Yüksel Aytuğ

Yüksel Aytuğ

Mail: hffhsyt@hotmail.com

Habercilikte fark yaratmak

Kim bilir bu köşede kaç kez yazdım, "Gazetecilik merak ve ilgi işidir" diye. Bayram boyunca A Haber muhabiri Mehmet Geçgel'in emeğini izledikçe bu fikrimin doğruluğuna iyice inandım.
Mehmet adeta tek kişilik bir haber timi. Hem drone operatörü hem muhabir hem kameraman. Bayram boyunca canlı yayınlarda gökyüzüne saldığı kameralı drone'uyla en net ve en iyi fikir veren gökyüzü görüntüleri eşliğinde şehrin bayramlık hallerini bize yansıttı.

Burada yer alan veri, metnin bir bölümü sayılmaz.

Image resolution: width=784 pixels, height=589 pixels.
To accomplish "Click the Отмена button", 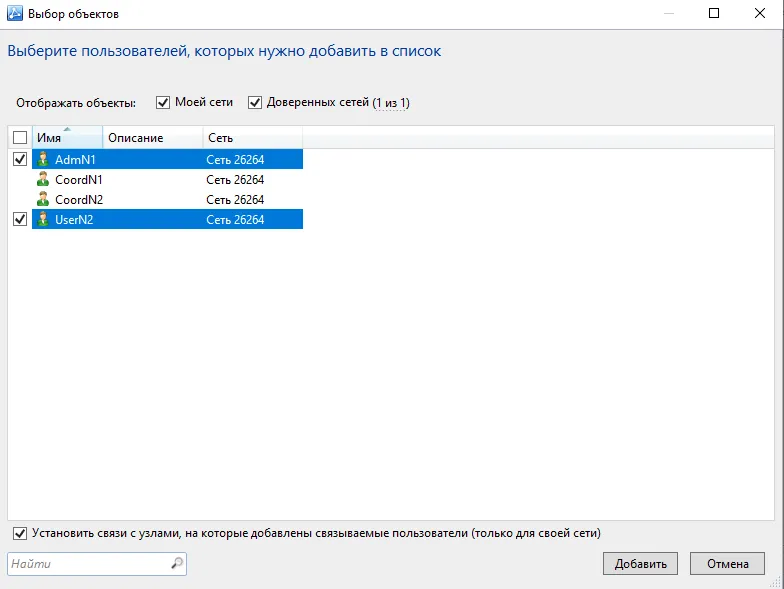I will pos(728,564).
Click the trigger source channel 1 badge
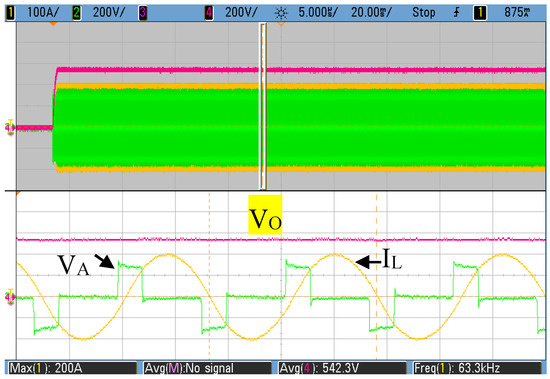Image resolution: width=550 pixels, height=379 pixels. coord(480,13)
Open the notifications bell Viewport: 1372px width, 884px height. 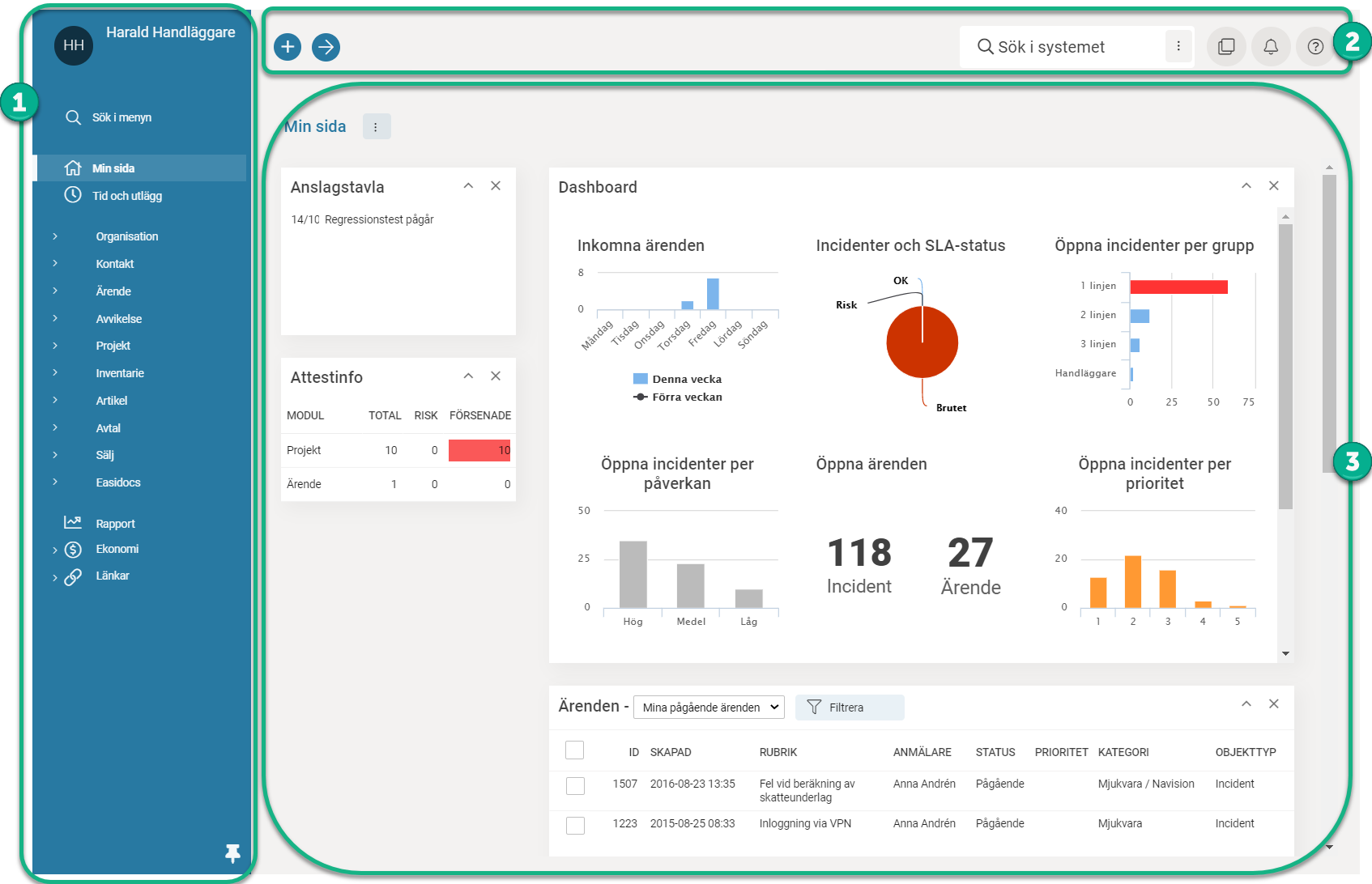(x=1270, y=47)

Sakız çiğnerken merdiven çıkamayanların ülkesinde bir yandan o drone'u idare etmek, diğer yandan akıcı bir konuşmayla olan biteni anlatmak kolay iş değil. Mehmet'e bu yetenek gökten inmedi tabii ki. Kendini geliştirmek ve yaptığı haberlere boyut katmak için kendi kendine drone kullanmayı öğrendi. Maaşından biriktirdiğiyle kendine bir drone satın aldı. Haftalarca çalıştı ve kendini geliştirdi. Sonra da kanalı tarafından üzerine zimmetlenen son derece pahalı bir aracı kullanmaya hak kazandı. Hatta sınır ötesinde yaptığı bir haber sırasında PKK'lı teröristler onun drone'una ateş açtılar.
İnsanın yaptığı işte fark yaratması kadar tatmin edici bir şey var mı?

BU DEFANSLA ZOR
Milli Takım, Avrupa Şampiyonası'ndaki ilk sınavını Gürcistan karşısında verdi. Aslında "Verdi" sözün gelişi. Bütünlemeye kalıp zar zor geçti.
Takımımız genç, dinamik, heyecanlı, arzulu. Ama bir büyük şampiyona için sadece bu kadarı yetmiyor. Hatta bazen dezavantaj oluşturuyor.
Bana göre takımımızın yumuşak karnı savunma. Ama savunmadan kastım sadece defans oyuncuları değil. "Takım savunması" yapmakta zorlanıyoruz. Çabuk hücuma kalkan, iyi kontratak yapan takımlar karşısında çok zorlanacağımızı düşünüyorum. Nitekim grubun en iddiasız takımı Gürcistan kaptığı hemen her topta gol pozisyonuna girdi. Umarım 3-1'lik galibiyet Montella'nın gözlerine perde indirmez de bu zaafımıza bir çözüm üretir.
Şampiyona öncesinde bu sütunlarda "Ne yaparsa Arda yapar" diye yazmıştım. İlk 90 dakika beni doğruladı. Haydi o zaman Portekiz maçı için de bir kehanette bulunayım: Bu maçın kaderini Abdülkerim Bardakçı'nın performansı belirler.

SEN DE Mİ SEZAR?
Bu aralar hem ufkumu hem de genel kültürümü genişleten belgesel kanallarının başında Tarih TV geliyor. Özellikle de Prof. Burak Küntay - Prof. Ahmet Kasım Han ikilisinin sunduğu ve tarihi olaylar ile karakterlerin bilinmeyen yönlerini anlatan Nereden Nereye programını kaçırmıyorum.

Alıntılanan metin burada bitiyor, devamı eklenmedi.